I getting ready to set up a 55gl tank or African cichlids my over the back filler that i was using is really old and falling appart so i figure it time for a new fillter i was going to make to see time i should use but i saw that one just started so i was wondering what brand would be better for a canister


----------



## cjacob316 (Dec 4, 2008)

choice c, rena filstar xp3


----------



## S&amp;T (Jul 27, 2009)

Not sure about your two choice but i run an Eheim 2026 Pro II for my 55 gal. Very quiet, effective and is easy maintenance.


----------



## scubadiver (Aug 23, 2009)

I'd have voted but there was no Rena so I declined. You should have added Rena XP3.


----------



## csnake (Feb 22, 2009)

I love my eheim ecco 2236's. got all 3 on ebay, brand new for $62, $64, and $70!!!


----------



## murcat (Jan 29, 2008)

i vote for the fx5


----------



## sevmeera (Aug 8, 2009)

the fx-5 is an awesome filter, but is overkill for a 55g, I would go with an Eheim, or a 404 fluval


----------



## rupertoooo (Dec 7, 2005)

The first question is how much money are you looking to spend. If you are looking for a inexpensive and efficient filter I would pick up the Magnum 350. This filter can be had at heavy discounts if you look around. If you dont pick up the Magnum I would go with the Eheim 2215. There are other fine filters but for the price these are better bets.
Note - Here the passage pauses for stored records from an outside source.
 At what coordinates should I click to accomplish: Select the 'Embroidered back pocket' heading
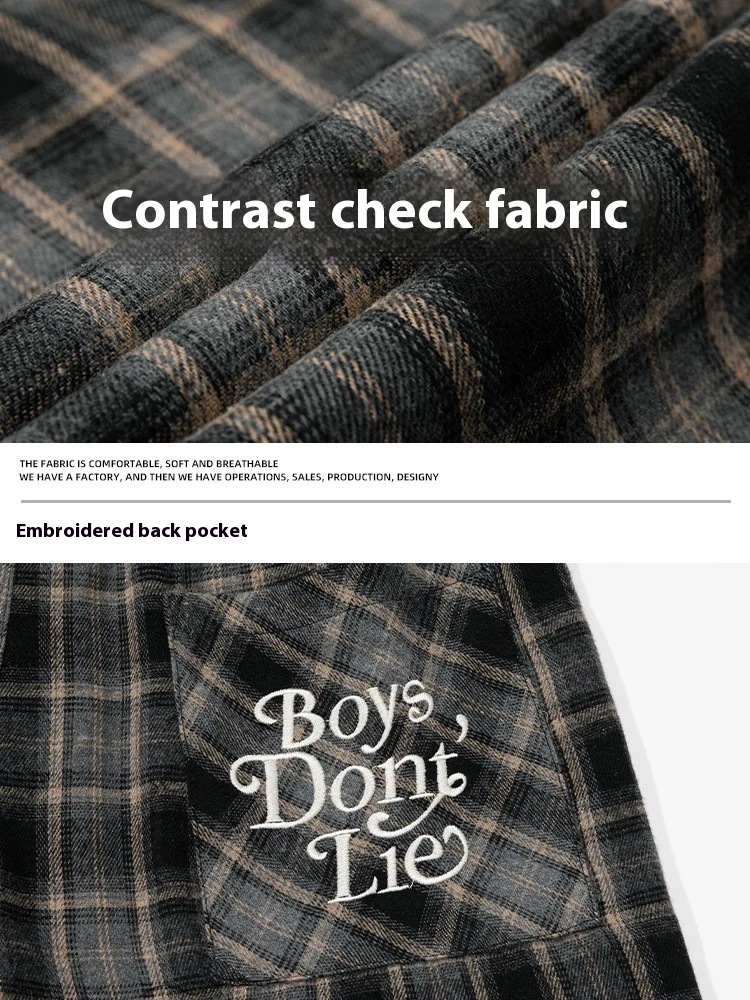pyautogui.click(x=131, y=531)
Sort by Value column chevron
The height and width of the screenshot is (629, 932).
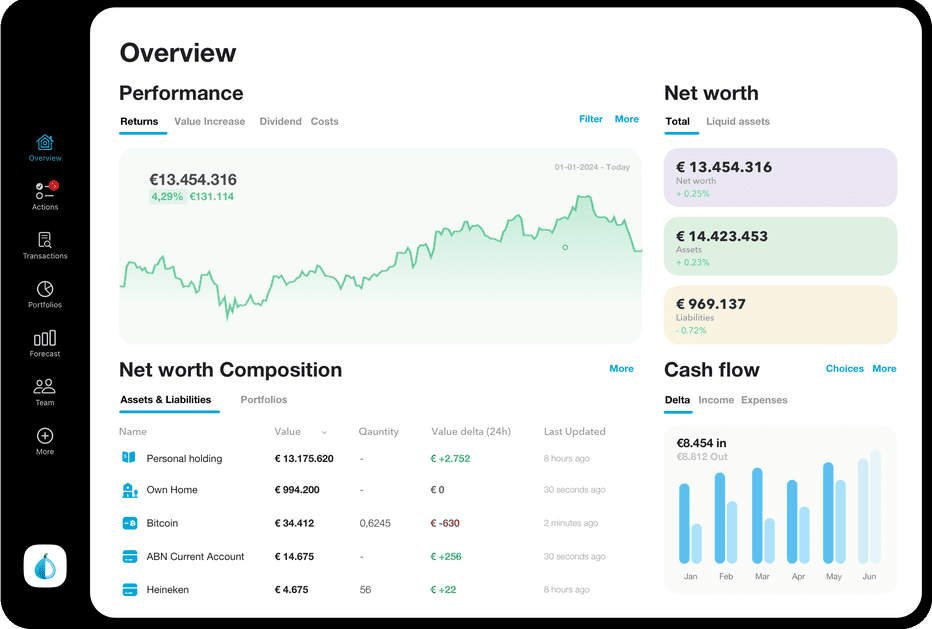pos(324,432)
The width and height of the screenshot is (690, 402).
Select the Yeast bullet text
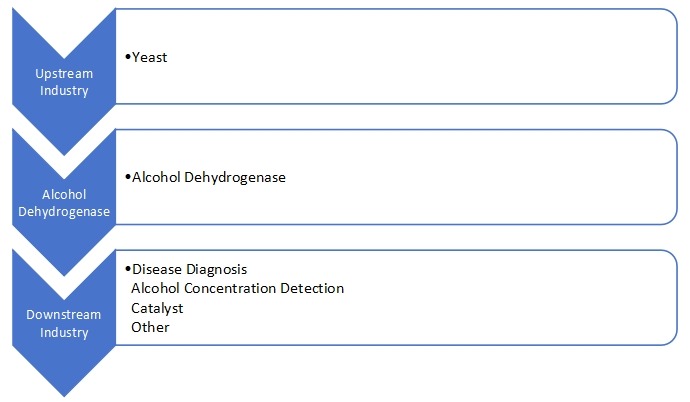click(150, 57)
If you want a filter with a little more engineering/technology I would pick up a Eheim Pro 3 2071. I have both the Magnum and the 2071 and give an easy recommendation for both. :thumb:

Or if you have some serious cash burning a hole in your pocket go out a grab the Fluval G3. :roll:


----------



## nksoogrim (Oct 24, 2009)

Im with rupertoo on this one. I own a fluval 405 canister. It gets the job done BUT in less than a year i have had to replace a couple of parts already ( ie primer, gaskets). If i had to do it again I would go with an eheim.


----------



## sevmeera (Aug 8, 2009)

I wouldnt waste the money on a g3 or g6, they are pretty much eye candy, nothing revolutionary. I wouldnt pay an extra $300-400 just to be able to change cartridges without shutting off the filter, and as those cartridges go......who needs cartridges? just another proprietary item to overpay for. Saw a guy do a demo in my local LFS and he broke the aquastop lever and the thing wouldn't restart. It can tell you when to do maintenance, but so can a calendar. Not to mention the g6 only filter 265 gph, how that is rated for a 180g tank is beyond me. sorry....now I'm ranting :x


----------



## rich_t (Nov 26, 2009)

Any thoughts on the EHEIM Professional Wet/Dry Canister Filter?

I already know I want a quality canister tank and I am not adverse to spending a decent amount on a good one. One thing I learned years ago to never skimp on filtration.

But canister filters aren't the most inexpensive item to buy, so I want to get a good one up front rahther than end up needing to upgrade later.

Any input from you experienced folks is appreciated.


----------



## kmuda (Nov 27, 2009)

On a 55 gallon tank, why even consider anything other than an Eheim Classic 2217?

Fluval 405, 305, or 205.... no way. Only filter that has ever totally crapped out on me. Restarting them after maintenance becomes a nightmare, and that trouble restarting eventually leads to an inability to restart because the impeller melted (and hopefully did not warp the impeller housing in the process). So you replace the impeller only to find that the "restart" problem continues because it's in the design. If you push down on the motor head you get it to restart but if you push to hard the impeller shaft can break and the filter is down again. I hate these things.

The Marineland C-Series is a viable option. A very efficient filter at a decent price and it does appear the leak issue was limited to a specific series on the manufacturing line.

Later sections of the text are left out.